The ultimate software development tool

Best practices on project management, issue tracking and support

Month: December 2018

Don’t Set New Year’s Resolutions – Create Reusable Components

With the new year just around the corner, we’re entering the season of New Year’s’ Resolutions. Prepare yourself for overcrowded gyms and inspirational Instagram quotes tagged with #bigdreams.

If that’s not quite your style, I’d like to introduce you to a very different way of making progress on your goals: Component Thinking.

Instead of fixating on far-off, audacious horizons, Component Thinking has you focus your efforts on creating small, reusable components in the short term, knowing that you’ll be able to assemble them into something bigger in the future.

Digital work is made up of components

Every work product is made up of smaller parts, which I will call “components.” This is true of physical products, but it’s not very easy to take them apart and put them together in a different form. But for digital products, reuse is easy.

Any snippet of text can be copied and pasted anywhere else. Any image or video can be edited and uploaded to different places. And of course, a piece of code can be reused in different parts of a software program, or even in different programs.

Here are some simple examples of how to create reusable components:

  • If you create a lot of business proposals, make a proposal template you can use again and again
  • If you often design websites, start collecting web clippings of websites you like in a notes app
  • Instead of just updating your resume every few years, start collecting work deliverables you could show off in a portfolio
  • If you find yourself writing the same onboarding email multiple items, make it into a knowledge base article that you can reference with just a link
  • If there is a common customer service issue you have to deal with, record a 2-minute screen capture that you can upload to your website

These actions are valuable not just for one-time use, but for many possible future needs. A template for business proposals is inherently valuable, independently of any specific proposal. A notebook full of model websites could be useful in any kind of web design project. A portfolio is always a good thing to have, whether you’re applying for jobs or raising a round of funding.

Having many of these components ready and waiting gives you a few powerful benefits:

  • Each one gives you optionality, increasing the number of options you can consider
  • Each one helps you take action more quickly, because you can reuse past work instead of starting from scratch
  • Each one can remove uncertainty by testing assumptions, making future projects less risky
  • You can improve components incrementally over time, by tweaking and adjusting them each time you use them, instead of trying to make all the improvements at once

The modularity of digital work

The impermanence of digital work can often feel like a curse. Nothing ever seems to be finished. We rarely get to celebrate a clear-cut completion. But we can turn this curse into a blessing – if nothing is ever final, there’s no point in waiting to get started!

→ Data entries
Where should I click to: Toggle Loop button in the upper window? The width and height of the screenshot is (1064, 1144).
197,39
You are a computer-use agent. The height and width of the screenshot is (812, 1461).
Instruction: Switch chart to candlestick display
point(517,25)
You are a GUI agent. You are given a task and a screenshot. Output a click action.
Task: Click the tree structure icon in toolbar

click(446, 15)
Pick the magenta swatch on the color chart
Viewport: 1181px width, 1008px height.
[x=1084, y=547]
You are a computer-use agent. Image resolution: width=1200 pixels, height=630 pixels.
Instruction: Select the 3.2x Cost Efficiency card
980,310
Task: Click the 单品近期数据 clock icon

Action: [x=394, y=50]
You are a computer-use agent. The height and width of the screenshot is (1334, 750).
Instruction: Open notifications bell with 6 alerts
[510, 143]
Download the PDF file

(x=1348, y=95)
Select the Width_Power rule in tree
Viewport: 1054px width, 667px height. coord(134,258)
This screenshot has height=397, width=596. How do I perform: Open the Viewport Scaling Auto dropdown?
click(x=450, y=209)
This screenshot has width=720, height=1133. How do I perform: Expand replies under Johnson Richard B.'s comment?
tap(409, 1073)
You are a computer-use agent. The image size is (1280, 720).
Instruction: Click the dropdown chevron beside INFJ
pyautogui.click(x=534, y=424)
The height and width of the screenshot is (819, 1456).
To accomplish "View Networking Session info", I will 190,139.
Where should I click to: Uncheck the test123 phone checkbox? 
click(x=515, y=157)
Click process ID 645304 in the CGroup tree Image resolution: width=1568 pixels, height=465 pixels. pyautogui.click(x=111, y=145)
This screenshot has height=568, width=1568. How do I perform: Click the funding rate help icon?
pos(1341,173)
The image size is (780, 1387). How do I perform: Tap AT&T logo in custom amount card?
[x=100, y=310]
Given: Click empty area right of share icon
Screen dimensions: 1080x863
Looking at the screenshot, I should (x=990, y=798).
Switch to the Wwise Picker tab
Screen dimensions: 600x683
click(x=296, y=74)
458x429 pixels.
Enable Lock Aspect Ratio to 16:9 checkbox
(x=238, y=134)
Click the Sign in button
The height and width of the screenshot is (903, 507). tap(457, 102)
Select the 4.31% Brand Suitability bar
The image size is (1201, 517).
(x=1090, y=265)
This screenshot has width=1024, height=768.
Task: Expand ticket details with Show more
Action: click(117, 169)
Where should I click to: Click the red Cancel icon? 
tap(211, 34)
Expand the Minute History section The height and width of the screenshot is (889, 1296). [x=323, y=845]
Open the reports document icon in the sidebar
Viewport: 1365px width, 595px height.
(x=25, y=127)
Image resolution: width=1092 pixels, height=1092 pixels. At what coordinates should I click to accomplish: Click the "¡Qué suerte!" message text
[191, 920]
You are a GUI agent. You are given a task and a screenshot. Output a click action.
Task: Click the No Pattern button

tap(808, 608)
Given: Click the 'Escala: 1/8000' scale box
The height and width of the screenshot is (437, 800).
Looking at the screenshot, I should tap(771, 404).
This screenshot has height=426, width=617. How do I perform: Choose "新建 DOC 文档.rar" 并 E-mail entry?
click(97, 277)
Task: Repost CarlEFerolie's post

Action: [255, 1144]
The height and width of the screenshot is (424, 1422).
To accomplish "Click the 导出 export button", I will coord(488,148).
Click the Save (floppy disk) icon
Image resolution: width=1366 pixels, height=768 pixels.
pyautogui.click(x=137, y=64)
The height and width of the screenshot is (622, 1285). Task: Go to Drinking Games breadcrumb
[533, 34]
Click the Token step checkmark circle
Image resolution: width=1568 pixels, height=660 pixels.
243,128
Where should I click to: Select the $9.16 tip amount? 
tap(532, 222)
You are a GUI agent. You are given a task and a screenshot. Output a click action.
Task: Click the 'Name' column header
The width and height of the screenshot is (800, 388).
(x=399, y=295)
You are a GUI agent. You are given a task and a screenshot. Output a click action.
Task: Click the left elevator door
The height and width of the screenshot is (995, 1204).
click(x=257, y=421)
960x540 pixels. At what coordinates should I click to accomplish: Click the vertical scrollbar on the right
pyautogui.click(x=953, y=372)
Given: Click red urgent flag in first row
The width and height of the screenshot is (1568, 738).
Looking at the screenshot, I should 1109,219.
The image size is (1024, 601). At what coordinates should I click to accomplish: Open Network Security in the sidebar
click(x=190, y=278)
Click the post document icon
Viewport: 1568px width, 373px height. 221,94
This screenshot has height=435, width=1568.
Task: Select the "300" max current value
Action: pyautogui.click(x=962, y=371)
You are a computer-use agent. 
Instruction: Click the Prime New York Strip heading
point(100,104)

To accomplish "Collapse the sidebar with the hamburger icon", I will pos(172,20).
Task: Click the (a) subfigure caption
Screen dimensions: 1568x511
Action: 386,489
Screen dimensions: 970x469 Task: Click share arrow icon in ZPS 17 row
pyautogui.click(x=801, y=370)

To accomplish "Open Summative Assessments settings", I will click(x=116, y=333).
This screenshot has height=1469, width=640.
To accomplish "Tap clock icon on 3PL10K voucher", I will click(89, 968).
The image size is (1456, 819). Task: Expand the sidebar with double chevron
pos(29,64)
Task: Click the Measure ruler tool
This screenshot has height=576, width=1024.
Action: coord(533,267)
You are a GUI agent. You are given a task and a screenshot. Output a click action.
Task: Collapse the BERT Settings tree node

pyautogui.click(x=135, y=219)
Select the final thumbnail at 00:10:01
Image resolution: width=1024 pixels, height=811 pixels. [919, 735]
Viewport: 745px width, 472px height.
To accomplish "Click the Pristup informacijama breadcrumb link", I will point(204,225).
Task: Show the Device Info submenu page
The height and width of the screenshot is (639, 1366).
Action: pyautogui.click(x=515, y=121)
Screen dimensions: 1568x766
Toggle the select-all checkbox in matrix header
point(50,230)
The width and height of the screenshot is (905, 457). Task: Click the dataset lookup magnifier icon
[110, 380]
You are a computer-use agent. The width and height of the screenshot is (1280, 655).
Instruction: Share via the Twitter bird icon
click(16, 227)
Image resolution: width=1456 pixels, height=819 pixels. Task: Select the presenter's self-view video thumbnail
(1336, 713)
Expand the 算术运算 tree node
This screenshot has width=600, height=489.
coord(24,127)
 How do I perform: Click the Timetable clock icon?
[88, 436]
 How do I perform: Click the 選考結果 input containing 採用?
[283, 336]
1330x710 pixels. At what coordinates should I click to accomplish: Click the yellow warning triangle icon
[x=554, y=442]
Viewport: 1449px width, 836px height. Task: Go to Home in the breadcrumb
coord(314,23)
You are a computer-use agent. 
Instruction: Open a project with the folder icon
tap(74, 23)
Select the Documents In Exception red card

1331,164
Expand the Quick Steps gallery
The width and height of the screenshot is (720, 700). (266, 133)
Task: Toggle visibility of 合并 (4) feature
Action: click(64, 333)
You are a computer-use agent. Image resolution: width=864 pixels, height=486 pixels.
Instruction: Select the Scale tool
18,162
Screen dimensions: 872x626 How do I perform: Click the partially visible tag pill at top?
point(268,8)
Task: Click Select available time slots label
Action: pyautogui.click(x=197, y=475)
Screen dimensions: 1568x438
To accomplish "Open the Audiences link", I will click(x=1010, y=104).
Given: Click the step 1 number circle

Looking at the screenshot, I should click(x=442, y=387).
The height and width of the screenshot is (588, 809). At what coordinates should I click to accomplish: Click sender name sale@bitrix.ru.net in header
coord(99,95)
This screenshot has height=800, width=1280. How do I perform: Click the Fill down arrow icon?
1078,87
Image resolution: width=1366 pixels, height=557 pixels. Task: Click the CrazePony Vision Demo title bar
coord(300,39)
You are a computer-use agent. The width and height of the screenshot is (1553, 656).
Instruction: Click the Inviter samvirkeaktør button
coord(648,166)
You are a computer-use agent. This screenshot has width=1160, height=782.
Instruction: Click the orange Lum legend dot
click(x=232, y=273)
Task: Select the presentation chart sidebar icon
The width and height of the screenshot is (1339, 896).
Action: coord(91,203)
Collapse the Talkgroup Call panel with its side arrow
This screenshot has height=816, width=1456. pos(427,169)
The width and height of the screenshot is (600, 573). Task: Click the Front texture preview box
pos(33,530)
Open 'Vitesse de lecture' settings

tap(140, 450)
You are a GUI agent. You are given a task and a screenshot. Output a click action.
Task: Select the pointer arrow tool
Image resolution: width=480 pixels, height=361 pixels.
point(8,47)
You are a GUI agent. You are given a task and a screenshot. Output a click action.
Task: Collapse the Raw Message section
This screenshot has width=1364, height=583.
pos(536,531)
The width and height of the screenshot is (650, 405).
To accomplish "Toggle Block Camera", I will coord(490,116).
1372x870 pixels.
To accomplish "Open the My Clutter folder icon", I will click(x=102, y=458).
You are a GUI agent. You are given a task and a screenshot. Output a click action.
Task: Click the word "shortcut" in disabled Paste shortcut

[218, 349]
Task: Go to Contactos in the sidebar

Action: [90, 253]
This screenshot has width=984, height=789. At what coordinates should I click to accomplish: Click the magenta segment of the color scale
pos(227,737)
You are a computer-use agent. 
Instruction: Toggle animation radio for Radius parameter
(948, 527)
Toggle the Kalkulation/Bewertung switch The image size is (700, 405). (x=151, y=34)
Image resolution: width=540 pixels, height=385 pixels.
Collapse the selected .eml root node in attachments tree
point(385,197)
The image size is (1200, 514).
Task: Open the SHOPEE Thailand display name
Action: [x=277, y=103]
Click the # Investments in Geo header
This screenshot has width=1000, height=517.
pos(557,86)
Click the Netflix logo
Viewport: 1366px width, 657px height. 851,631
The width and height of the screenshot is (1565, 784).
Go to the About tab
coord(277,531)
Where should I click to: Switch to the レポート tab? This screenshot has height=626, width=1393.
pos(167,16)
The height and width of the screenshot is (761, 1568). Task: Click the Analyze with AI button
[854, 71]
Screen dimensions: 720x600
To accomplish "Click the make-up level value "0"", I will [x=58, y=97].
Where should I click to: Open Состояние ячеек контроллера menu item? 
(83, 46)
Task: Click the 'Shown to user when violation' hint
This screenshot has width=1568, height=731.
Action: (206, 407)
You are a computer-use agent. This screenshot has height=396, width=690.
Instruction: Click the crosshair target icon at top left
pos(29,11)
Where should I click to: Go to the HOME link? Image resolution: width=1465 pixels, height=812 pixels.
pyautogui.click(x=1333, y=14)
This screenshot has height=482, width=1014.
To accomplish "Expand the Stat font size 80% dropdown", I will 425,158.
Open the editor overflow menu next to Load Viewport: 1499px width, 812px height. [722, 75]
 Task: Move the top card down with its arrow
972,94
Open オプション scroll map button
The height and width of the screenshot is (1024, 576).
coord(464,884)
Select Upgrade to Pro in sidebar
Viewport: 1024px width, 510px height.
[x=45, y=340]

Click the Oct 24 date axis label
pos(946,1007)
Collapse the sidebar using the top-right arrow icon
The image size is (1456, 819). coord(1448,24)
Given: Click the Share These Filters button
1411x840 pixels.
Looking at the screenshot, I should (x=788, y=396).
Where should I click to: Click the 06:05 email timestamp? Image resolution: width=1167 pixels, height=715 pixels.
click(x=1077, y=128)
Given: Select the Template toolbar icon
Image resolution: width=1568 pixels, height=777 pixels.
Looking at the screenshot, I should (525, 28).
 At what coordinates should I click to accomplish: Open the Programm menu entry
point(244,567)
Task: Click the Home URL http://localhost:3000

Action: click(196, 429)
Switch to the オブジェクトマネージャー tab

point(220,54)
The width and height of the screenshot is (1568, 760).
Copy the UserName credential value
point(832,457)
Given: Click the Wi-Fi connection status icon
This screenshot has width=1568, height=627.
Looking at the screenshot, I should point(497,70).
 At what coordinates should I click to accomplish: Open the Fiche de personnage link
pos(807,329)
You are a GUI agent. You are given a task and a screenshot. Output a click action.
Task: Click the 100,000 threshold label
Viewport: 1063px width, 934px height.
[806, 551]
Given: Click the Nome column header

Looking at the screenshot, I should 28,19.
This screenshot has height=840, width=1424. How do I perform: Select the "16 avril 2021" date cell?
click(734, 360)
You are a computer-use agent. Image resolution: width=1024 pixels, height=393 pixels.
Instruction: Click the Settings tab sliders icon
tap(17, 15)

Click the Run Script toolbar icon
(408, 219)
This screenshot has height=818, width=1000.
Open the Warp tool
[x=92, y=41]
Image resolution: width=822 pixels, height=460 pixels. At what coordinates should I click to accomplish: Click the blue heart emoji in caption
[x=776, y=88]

→ Exercise instructions
State whether each statement below agrees with the text on Component Thinking, answering yes or no and quoting the exact words of the text that decide it.
1. The text holds that physical products are easy to take apart and reassemble in a different form.
2. The text suggests recording a short screen capture to address a common customer service issue.
3. The text recommends making all improvements to a component at once.

→ Expected answer
1. No: "it’s not very easy to take them apart and put them together in a different form."
2. Yes: "record a 2-minute screen capture that you can upload to your website"
3. No: "You can improve components incrementally over time, by tweaking and adjusting them each time you use them, instead of trying to make all the improvements at once"